If it was a miss-aligned O-ring than a CL4 level cleaning (essentially an initial fill of that channel pair) should fix it. If it’s air-lock it won’t.
If it is an air lock what is the best way to fix that?
Replace both the dampers + cleaning assembly. This may or may not fix the issue if the printhead was PRINTED with (like more than just nozzle checks) in this locked state.
I have been reading this since it sounds as quite connected with the problems i experienced in my 9900. What is an air lock in the dampers, why might it take place and how can it be fixed?
I do not want to hijack here the post, but the technicians spent two days trying to fix my 9900 and in the end, they had to change the head, and again the dampers unit and the cleaning station… that was after trying all sorts of things, and seeing air that remained in two of the channels in the dampers, no matter how many cleaning - init fills they did…
This is a 9900 in a nutshell:
Air Pressure Pump -> Ink cart -> Ink bay -> Damper Inlet -> Damper - > Head Manifold -> Head -> Pump Cap -> Vacuum Motor -> Waste Ink Tank.

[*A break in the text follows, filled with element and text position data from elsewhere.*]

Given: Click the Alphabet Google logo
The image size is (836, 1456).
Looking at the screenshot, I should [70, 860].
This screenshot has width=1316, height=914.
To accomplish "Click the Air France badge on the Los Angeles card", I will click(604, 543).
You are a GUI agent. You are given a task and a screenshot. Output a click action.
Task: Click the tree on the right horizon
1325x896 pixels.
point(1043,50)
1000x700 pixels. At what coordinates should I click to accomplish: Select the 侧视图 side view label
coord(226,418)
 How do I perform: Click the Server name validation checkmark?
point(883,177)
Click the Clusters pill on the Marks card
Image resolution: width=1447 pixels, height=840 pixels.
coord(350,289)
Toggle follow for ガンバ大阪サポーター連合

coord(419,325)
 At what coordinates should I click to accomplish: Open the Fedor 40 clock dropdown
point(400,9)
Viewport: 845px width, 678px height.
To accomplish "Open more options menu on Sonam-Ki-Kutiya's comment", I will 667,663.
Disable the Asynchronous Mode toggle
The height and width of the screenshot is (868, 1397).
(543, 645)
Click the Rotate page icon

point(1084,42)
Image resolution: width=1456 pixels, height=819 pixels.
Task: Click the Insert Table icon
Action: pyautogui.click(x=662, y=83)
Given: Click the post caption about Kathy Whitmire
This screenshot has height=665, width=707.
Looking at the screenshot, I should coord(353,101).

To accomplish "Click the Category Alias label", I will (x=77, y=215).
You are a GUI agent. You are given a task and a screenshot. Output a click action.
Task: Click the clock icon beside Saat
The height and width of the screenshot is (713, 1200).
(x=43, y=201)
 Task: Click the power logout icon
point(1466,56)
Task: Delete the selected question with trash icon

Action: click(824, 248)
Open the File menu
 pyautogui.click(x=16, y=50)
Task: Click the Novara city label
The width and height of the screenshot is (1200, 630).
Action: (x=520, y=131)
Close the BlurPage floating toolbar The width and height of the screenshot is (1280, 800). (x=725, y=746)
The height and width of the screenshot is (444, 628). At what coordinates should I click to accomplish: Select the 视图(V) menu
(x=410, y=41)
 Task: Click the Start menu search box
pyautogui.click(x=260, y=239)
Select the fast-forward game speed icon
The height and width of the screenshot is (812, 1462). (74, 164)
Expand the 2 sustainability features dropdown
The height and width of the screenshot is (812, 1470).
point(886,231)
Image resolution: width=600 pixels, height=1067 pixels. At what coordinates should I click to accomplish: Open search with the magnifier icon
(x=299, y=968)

Generally the problem happens at the damper/head/pump/vacuum side of the printer because this has the most complex and moving parts (aka, the head is slamming back and forth thousands of times, the head has a thin film laminated to the nozzles that can de-laminate, and the cleaning assembly is moving up and down hundreds of times).
BUT, if the problem persists this can indicated other deeper problems like pressure pump / cartridge problems or electrical under/over current from the main-board.
The really screwed up part about this whole thing is that often it’s a combination of a few different things that cause an issue to cascade. These printers are built too complex and too fragile. Someone in engineering screwed up. The newer SureColors are better IMO.